Experimental Evaluation of the Effects of Drug Information on Antibiotic Prescribing: A Study in Outpatient Care in an Area of Sri Lanka

Abstract
The intervention level of epidemiology is useful for studying effects in health systems research. Due to practical and ethical reasons, it is often difficult to apply experimental methods such as classical randomized clinical trials in the field. However with alternative approaches such as ‘randomization by group’ some of these problems can be overcome. Drug information has since long been considered as an instrument to influence physicians, however evaluation of its effects is a new field of research. In the present study the impact of drug information on prescribing behaviour was evaluated in an outpatient setting in Sri Lanka. The study included 15 state health institutions (45 prescribers) with a common drug formulary. Groups of prescribers were randomized into two interventions; newsletters and newsletters reinforced by a group seminar, and one control group. The target topic was ‘rational prescribing of antibiotics’. Some 18 766 randomly selected outpatient drug prescriptions were studied. Antibiotics (and sulphonamides) were prescribed to 33.2% of the patients. An overall trend towards a decrease in proportion of patients prescribed antibiotics in the two intervention groups was seen, although the difference was not significant (p>0.05) compared to the control group. This is similar to the effect of written information on prescribing in other studies. A mean difference of −7.4% in written, −7.3% in written+seminar and −0.4% in the control group was shown.
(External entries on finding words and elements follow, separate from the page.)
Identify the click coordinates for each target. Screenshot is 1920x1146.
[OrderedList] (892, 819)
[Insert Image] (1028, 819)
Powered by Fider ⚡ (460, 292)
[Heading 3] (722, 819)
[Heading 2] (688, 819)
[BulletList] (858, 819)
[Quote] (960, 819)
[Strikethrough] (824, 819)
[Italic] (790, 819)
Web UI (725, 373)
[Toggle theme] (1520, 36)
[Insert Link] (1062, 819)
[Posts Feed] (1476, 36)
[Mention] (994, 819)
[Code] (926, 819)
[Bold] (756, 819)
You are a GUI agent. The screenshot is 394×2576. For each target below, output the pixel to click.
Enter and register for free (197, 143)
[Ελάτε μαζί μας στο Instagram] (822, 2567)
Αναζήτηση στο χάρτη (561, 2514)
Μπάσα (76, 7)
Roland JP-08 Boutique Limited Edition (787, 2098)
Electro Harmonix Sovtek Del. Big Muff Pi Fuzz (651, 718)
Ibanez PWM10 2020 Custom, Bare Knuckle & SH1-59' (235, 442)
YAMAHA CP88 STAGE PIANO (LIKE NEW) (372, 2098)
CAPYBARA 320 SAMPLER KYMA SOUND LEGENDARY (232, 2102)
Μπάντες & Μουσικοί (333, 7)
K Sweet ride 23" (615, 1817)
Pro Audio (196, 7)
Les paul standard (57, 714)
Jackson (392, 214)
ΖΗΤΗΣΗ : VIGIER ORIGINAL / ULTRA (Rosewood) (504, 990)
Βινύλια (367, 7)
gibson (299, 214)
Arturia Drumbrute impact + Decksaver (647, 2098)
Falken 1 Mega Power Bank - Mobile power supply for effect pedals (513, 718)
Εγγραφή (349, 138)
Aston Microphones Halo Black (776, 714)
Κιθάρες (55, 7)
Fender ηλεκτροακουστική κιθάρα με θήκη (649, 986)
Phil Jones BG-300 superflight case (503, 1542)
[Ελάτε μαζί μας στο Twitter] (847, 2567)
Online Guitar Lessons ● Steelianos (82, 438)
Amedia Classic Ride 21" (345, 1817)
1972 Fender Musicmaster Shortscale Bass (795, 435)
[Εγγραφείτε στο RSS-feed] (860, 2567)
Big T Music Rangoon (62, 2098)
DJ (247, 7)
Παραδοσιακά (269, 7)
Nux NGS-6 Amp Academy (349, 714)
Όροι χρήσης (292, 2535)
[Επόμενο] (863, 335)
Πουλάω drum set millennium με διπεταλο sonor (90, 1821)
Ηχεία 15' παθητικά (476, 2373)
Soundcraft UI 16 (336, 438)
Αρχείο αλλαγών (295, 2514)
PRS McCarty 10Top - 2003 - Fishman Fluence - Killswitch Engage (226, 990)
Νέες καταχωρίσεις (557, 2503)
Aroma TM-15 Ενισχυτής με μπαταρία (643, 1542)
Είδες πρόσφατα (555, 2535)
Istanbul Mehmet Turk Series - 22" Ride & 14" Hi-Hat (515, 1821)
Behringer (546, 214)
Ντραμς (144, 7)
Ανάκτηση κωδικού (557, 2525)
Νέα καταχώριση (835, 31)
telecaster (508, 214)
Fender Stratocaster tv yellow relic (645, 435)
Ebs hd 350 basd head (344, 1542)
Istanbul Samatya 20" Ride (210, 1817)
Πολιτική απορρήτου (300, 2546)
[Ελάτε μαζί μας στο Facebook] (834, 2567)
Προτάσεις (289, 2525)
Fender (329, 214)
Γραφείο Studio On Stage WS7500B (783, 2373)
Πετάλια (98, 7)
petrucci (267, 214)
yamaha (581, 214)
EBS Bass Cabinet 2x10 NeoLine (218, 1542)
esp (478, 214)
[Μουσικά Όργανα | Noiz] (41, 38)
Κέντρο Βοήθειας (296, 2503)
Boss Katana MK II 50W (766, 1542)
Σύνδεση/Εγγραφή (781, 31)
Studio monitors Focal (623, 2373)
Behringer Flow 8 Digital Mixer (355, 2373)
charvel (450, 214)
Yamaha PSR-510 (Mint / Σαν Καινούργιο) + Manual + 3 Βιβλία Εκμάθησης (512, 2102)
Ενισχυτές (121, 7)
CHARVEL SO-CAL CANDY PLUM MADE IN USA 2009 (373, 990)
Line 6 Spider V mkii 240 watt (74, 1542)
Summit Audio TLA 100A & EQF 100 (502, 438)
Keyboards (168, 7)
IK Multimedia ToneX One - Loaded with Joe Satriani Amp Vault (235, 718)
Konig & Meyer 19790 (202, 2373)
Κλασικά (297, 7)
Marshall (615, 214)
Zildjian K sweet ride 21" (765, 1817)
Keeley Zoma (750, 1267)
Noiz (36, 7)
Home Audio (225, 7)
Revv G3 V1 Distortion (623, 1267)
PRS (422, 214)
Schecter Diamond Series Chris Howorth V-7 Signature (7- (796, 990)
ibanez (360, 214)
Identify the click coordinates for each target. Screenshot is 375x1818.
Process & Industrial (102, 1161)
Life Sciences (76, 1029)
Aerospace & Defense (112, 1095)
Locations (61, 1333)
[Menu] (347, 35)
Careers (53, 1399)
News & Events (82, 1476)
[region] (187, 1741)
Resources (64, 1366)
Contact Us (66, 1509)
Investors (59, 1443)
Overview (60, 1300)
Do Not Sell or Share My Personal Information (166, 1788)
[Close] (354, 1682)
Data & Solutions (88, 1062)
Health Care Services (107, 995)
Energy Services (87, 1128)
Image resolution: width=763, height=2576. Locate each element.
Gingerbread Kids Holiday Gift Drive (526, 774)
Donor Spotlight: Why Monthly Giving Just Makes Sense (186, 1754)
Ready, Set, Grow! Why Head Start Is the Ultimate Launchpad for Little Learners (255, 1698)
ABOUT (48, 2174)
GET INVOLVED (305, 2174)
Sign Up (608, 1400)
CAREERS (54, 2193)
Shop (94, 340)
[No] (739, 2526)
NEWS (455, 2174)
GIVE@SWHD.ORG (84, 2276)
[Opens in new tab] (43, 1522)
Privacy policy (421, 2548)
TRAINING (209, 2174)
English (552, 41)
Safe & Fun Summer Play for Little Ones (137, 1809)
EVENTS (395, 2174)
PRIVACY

The general antibiotic prescribing pattern did not change in any of the three groups. Penicillin was the most commonly prescribed antibiotic and tetracycline was only rarely prescribed to children. This experiment indicates the feasibility of drug information intervention studies in developing countries. Problems related to the integrity of individual physicians, lack of centralized prescribing statistics and old methods of prescription forms could be overcome. Suggestions are made regarding future research in this area. The weaker than expected effect of information may be due to lower overall antibiotic prescribing than in other Asian countries, and that information was not targeted at identified misuse.